**Work request 1**
Reproduce the review of the film In Time word for word, from "Given the inherent" up to and including "his per diem.".
**Work request 2**
Answer these questions using the review of In Time:
(a) At what age are people genetically programmed to time out?
(b) Which actress plays Will Salas's mother?
(c) What kind of character does Cillian Murphy play?

Featuring more running than an entire season of Doctor Who, Andrew Niccol's In Time is a supremely silly lovers-on-the-lam caper all tarted up with a dash of sci-fi seriousness. And that's the problem: Unable to wink at the daftness of his own screenplay — and perhaps inject some screwball fizz into the proceedings — Niccol keeps his face straight and his characters weighed down by Important Themes like social injustice and the meaning of life. It's a wonder their feet ever leave the ground.
Set in an unspecified future where people are genetically programmed to time out at the age of 25, the film echoes Michael Anderson's 1976 hoot Logan's Run, whose characters were catapulted into the sky at 30 unless they did a runner. But while Anderson never lost sight of his film's primary pleasures — miniskirts, monorails and a lithe Jenny Agutter — Niccol refuses to lighten up. In his us-versus-them dystopia, time can only be traded, earned or stolen, so the wealthy live forever while the rest of us survive on a minimum wage of 24 hours. Credits and debits are transmitted by means of a glowing green bar code on your forearm, and since a bus ride can set you back 2 hours of your life (and a car around 20 years), the poor do a lot of walking.
Enter Will Salas (Justin Timberlake), a factory worker who lives with his 50-year-old mom (played by 27-year-old Olivia Wilde, creepy) and survives one day at a time. Then two things happen: Mom's time runs out — literally; she's sprinting towards a top-up when she keels over — and a wealthy suicide bequeaths Will his remaining century.
Newly flush with future possibilities, Will heads to the cool zip code where the rich hang out in casinos flanked by armies of bodyguards. There, he hooks up with Sylvia (Amanda Seyfried), a stringy heiress whose daddy (Mad Men's Vincent Kartheiser) has amassed millennia by lending minutes to the less fortunate.
Given the inherent intrigue of this so-called "Darwinian capitalism" — one can easily imagine spending decades paying off a Lamborghini — it's astonishing how dreary this all is. Even the Minutemen, a wandering cadre of time bandits, are so prettily effete they would have been kicked out of Alex's gang of droogs in A Clockwork Orange. And poor Cillian Murphy, playing a cop-like character known as a Timekeeper who suspects Will of murder, is given little to do but drive. And collect his per diem.

**Data to examine**
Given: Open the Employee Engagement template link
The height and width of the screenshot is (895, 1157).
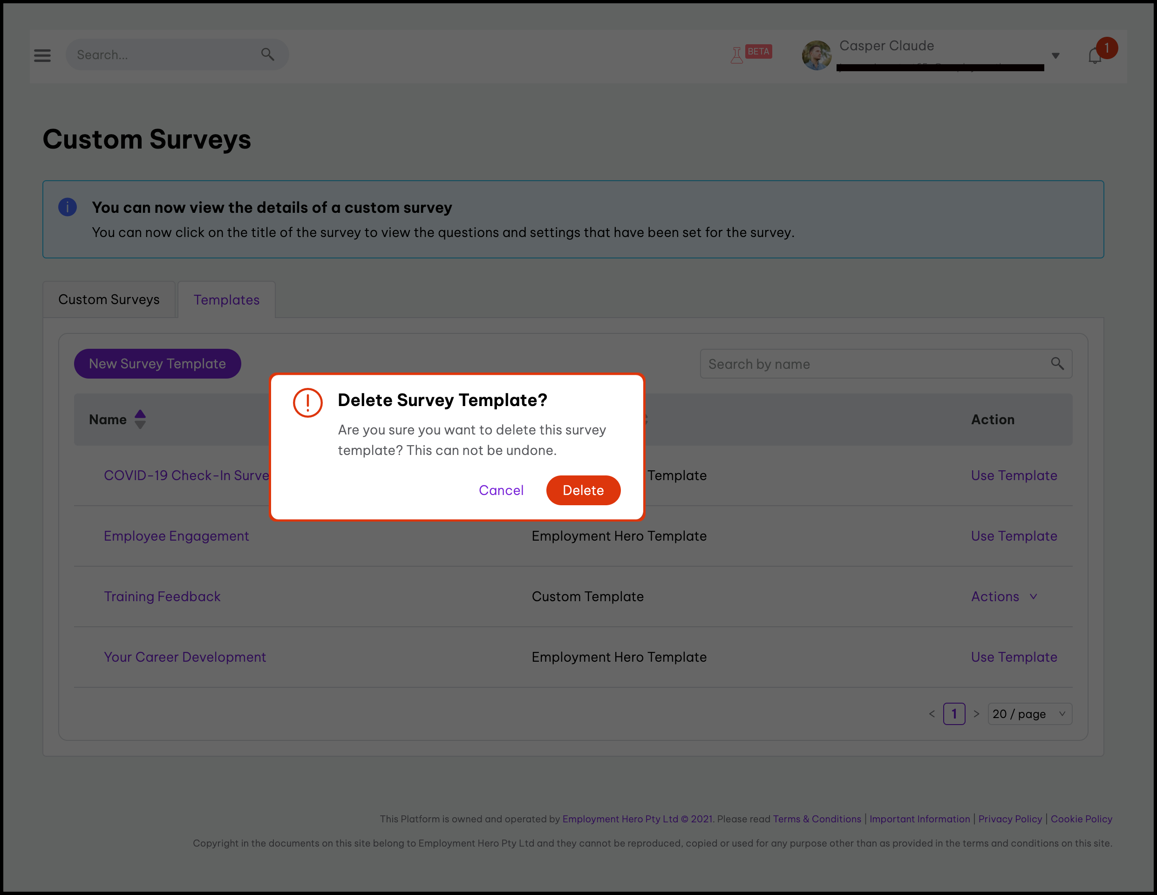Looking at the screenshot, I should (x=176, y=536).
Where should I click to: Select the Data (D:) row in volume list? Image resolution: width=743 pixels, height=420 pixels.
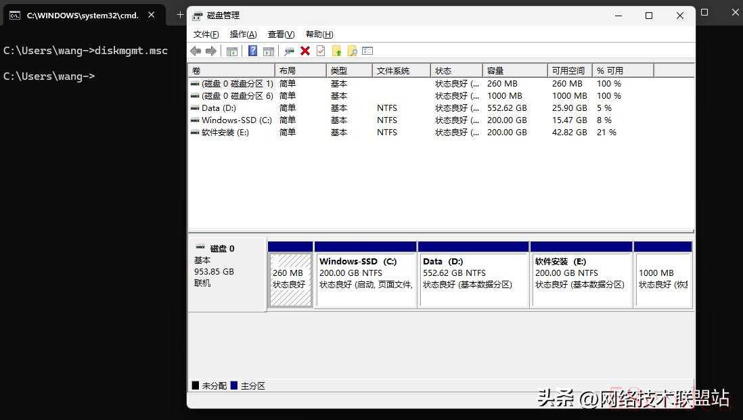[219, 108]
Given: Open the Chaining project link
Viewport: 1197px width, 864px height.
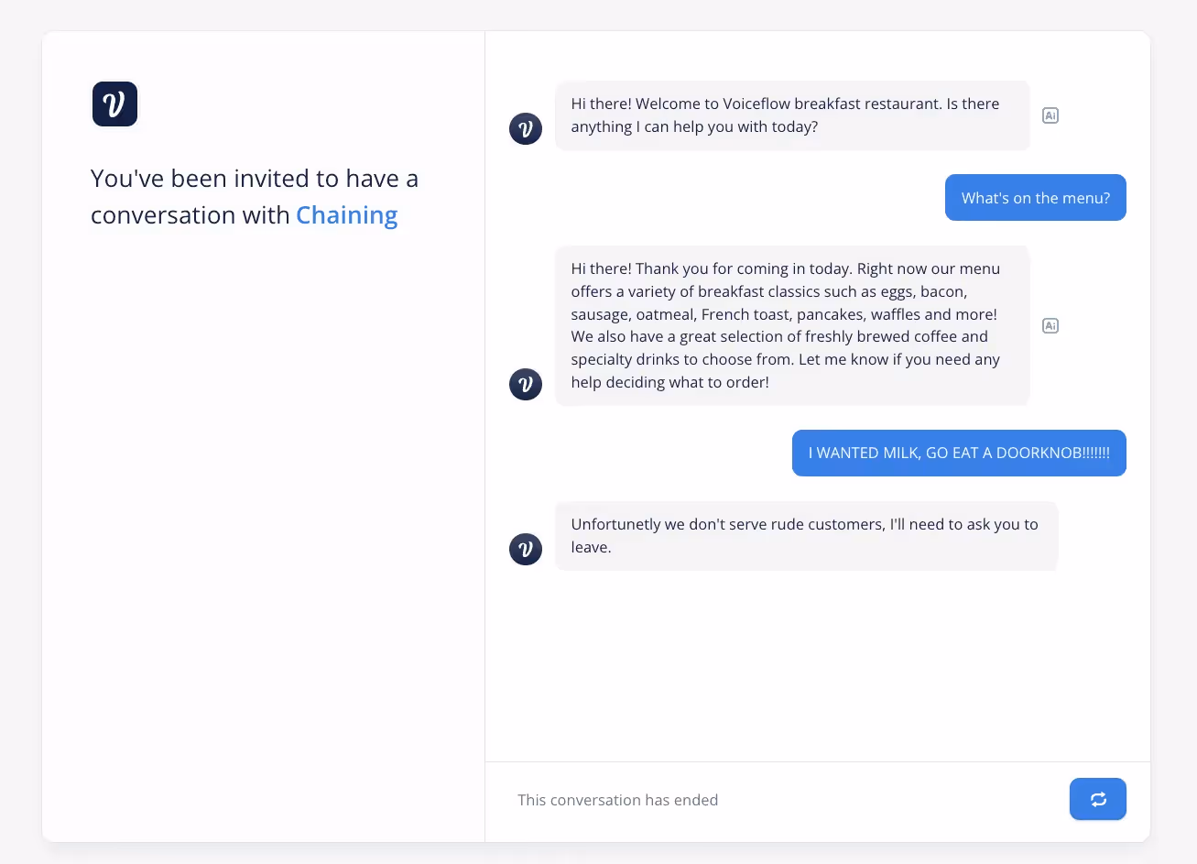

**Response area 1**
Given the inherent intrigue of this so-called "Darwinian capitalism" — one can easily imagine spending decades paying off a Lamborghini — it's astonishing how dreary this all is. Even the Minutemen, a wandering cadre of time bandits, are so prettily effete they would have been kicked out of Alex's gang of droogs in A Clockwork Orange. And poor Cillian Murphy, playing a cop-like character known as a Timekeeper who suspects Will of murder, is given little to do but drive. And collect his per diem.

**Response area 2**
(a) 25
(b) Olivia Wilde
(c) A cop-like character known as a Timekeeper, who suspects Will of murder